Le Haut-Commissaire aux droits de l’homme des Nations unies a qualifié la situation à Gaza de « souffrance horrible et impensable », accusant l’armée israélienne d’utiliser la famine comme arme de guerre. Des organisations telles que Human Rights Watch et Amnesty International dénoncent un apartheid systémique et des crimes de guerre répétés.
La communauté internationale commence timidement à réagir : le Royaume-Uni, le Canada, la Norvège et l’Australie ont imposé des sanctions individuelles à des responsables israéliens accusés d’avoir promu ou justifié les violences contre les civils palestiniens. Mais ces mesures restent symboliques face à l’ampleur des exactions commises.
Le rôle trouble du Maroc
Dans le silence quasi-général, le Maroc a renforcé ses relations stratégiques et militaires avec Israël.
Depuis la normalisation de leurs relations en 2020, Rabat et Tel-Aviv coopèrent étroitement : accords militaires, entraînements conjoints, achats d’armements sophistiqués (drones, systèmes de défense anti-aérienne, satellites espions). Le chef d’état-major israélien a même effectué une visite officielle au Maroc, fait sans précédent.
En se plaçant ainsi dans l’orbite israélienne, le Maroc devient un relais des intérêts israéliens en Afrique du Nord et contribue à la fragmentation géopolitique de la région du Maghreb.
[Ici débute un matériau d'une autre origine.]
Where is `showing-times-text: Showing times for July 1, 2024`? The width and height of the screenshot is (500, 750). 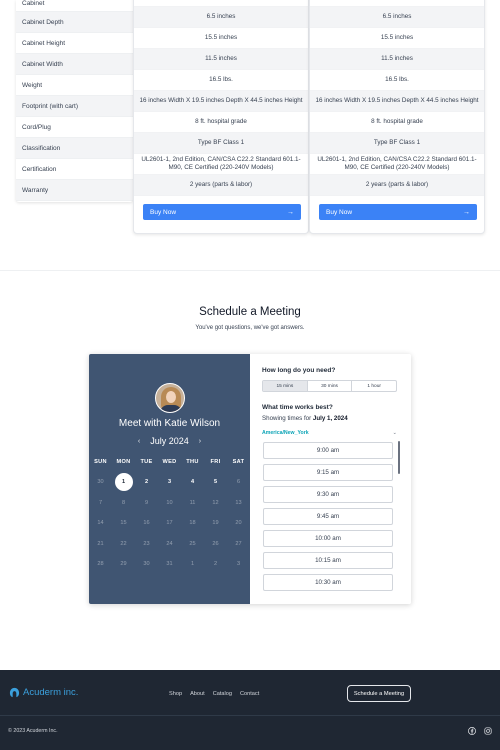 showing-times-text: Showing times for July 1, 2024 is located at coordinates (305, 418). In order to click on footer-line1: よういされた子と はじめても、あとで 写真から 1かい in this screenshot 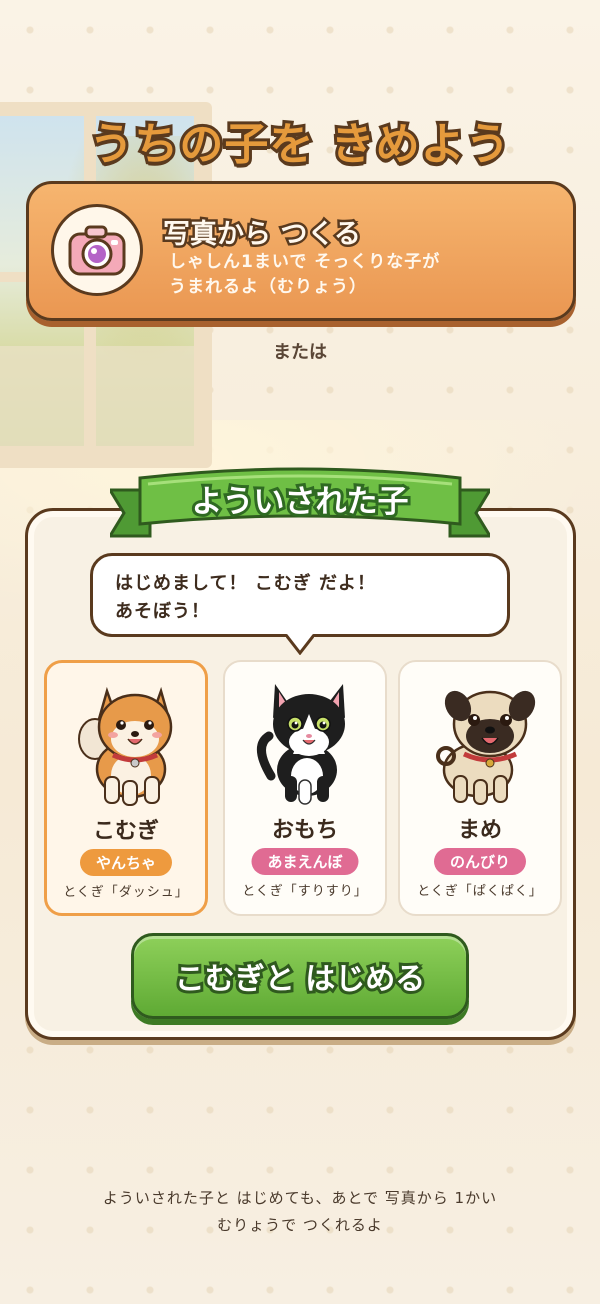, I will do `click(300, 1198)`.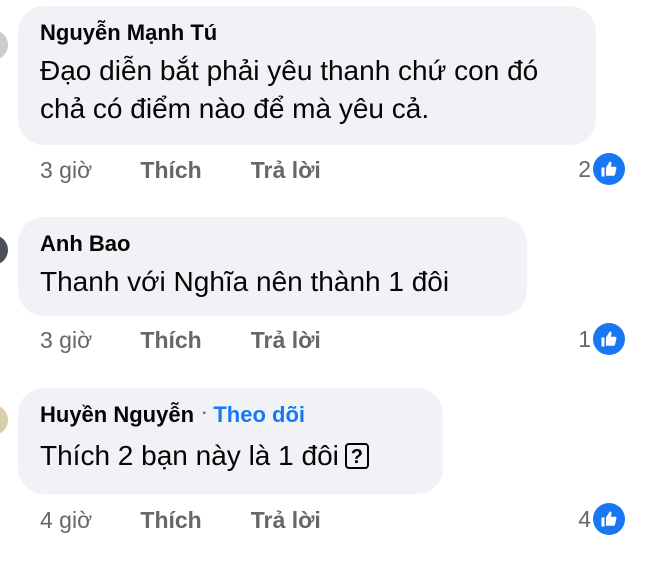 This screenshot has width=649, height=565. I want to click on follow-button: Theo dõi, so click(259, 414).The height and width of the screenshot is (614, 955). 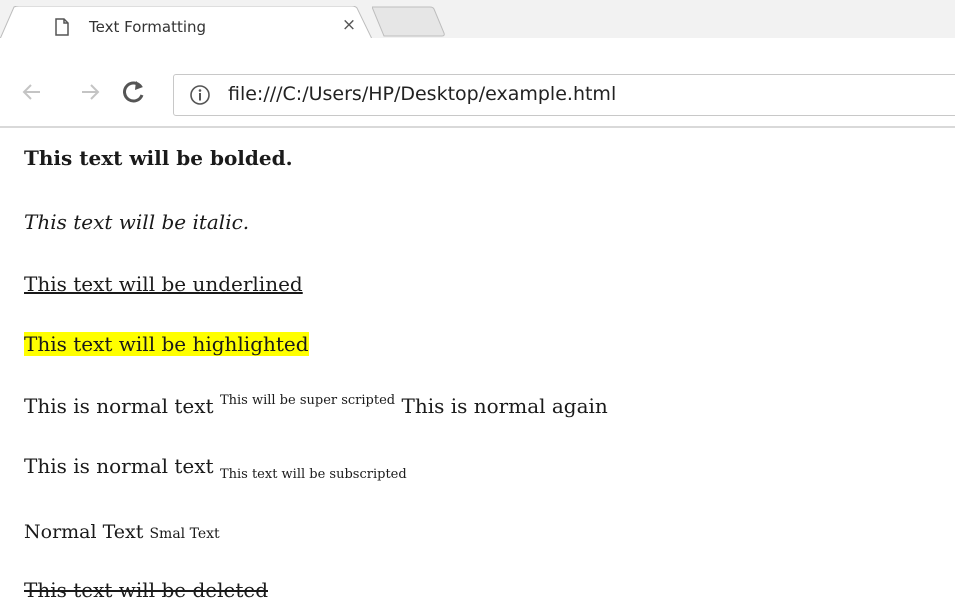 What do you see at coordinates (158, 158) in the screenshot?
I see `bold-text: This text will be bolded.` at bounding box center [158, 158].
Un choix stratégique qui alimente les tensions dans toute la région.
L’impuissance des institutions internationales
Face à ces conflits, les Nations unies et les organisations multilatérales apparaissent paralysées. L’ONU vote des résolutions, condamne, mais n’agit pas. Les vetos croisés au Conseil de sécurité, la domination des intérêts géostratégiques et l’effondrement du multilatéralisme réduisent ces institutions à de simples chambres d’écho.
La guerre Iran–Israël, la crise prolongée en Ukraine, le drame humanitaire à Gaza, la guerre civile au Soudan, les tensions explosives autour du barrage de la Renaissance entre l’Égypte et l’Éthiopie : autant de foyers où la diplomatie a reculé face à la brutalité militaire et aux logiques de puissance.
Vers un monde brutal et déséquilibré
Le monde ne s’organise plus autour d’un équilibre recherché, mais autour d’une brutalité assumée. Les États n’hésitent plus à agir unilatéralement, souvent en dehors de tout cadre juridique international. La loi du plus fort s’impose, les discours protectionnistes et nationalistes dominent, et les rapports de force prennent le pas sur la coopération.
L’élection de Donald Trump, souvent pointée comme un catalyseur de cette dynamique, a certes contribué à affaiblir le système multilatéral, mais les racines de cette dérive sont plus profondes. Le retrait progressif des États-Unis de leur rôle de gendarme régional a ouvert la voie à des États hors-la-loi tels qu’Israël, épaulés par des alliés dociles comme le Maroc, pour dérouler sans entrave des stratégies machiavéliques au service de leurs intérêts.
Dans ce nouvel ordre mondial, la diplomatie ne pèse plus que ce que les armes lui laissent. Les nations, autrefois garantes d’un équilibre fragile, semblent désormais spectatrices d’un monde qu’elles ne contrôlent plus.